I used to hate baseball. When I was growing up it seemed everyone around me was fixated on the sport. I was horrible at playing it, I never understood the rules and when a game was on TV everything else stopped.
Then I grew up, went to college and found out there was more to sports than watching the event. There were things that went with the games, like discussions and parties, general socialization. I still didn’t like baseball, but I liked joining in on the things that went with it.
A little while later, I married a man who loved baseball of all things, and had children. Those children like their father, enjoyed baseball. I didn’t like baseball (or its cousin softball) but I was a regular attendee. Eventually I became a single mother. The entire time my kids were growing up one of the biggest challenges was to find things to do we all liked and that were affordable.
Attending baseball games (and later basketball) became our common ground. My kids played softball through school. When she was older my daughter was on a flag team for her high school band, so her brothers and I attended those sporting events as well. Many of the prizes the kids won in school were cheap baseball tickets. We live in Cleveland, Ohio. Indians tickets were cheap in the 90’s.
When my sons grew old enough to join an adult softball league I took the dogs and my daughter and I often went and watched. The half-naked, sweaty, in shape men on the softball teams had nothing to do with our interest—honest!
In one of my recent releases, Electric Candle, Jonas Forge is a 239 year old vampire who has been a vampire for a bit more than 200 of those years. He meets his soul mate, a 29 year old vampire, Blair Turner. Blair has been a vampire all of five years. While these two men may outwardly appear close in age there is actually a 210 year age span between them.
Talk about your May/December romance.
Forge and Blair begin their romance and relationship on shaky ground. The nature of their soul mate bond provides for attraction physically to one another and an emotional bond that grows into love.
It does not, however, help them like one another.
So often, in romance, we are so focused in the characters falling in love that we forget they also have to fall in like as well.
It was a challenge finding common ground for these two. They struggled to find a place for themselves as a couple. By the book’s end they’re still on shaky ground, but it’s not as shaky as when the book began. Blair has an passionate interest in history and Forge lived through quite a lot of history. While Forge is a movie fan, Blair is a graphic novel reader, but they both enjoy a good hero saga.
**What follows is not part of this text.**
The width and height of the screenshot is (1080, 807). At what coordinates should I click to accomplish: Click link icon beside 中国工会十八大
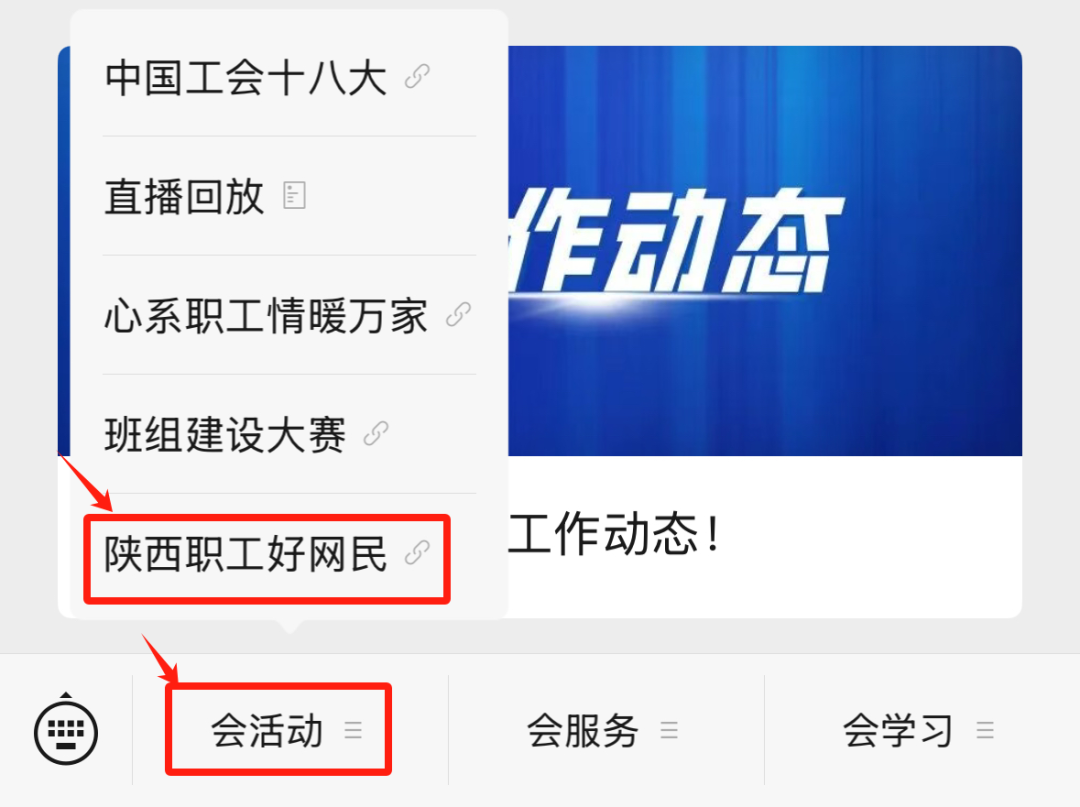tap(417, 76)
Forge and Blair gradually discover they each have valuable insight to offer each other. They also realize that their differences aren’t so great and they have much more in common than they first thought.
Then, of course, there is baseball.
A detail that didn’t make it into Electric Candle, but will probably show up eventually, is the fact both these guys are baseball fans. I suspect the teams they root for are going to be different and provide some interesting exchanges between them.
Go Tribe! (I’m now a confirmed Cleveland baseball fan).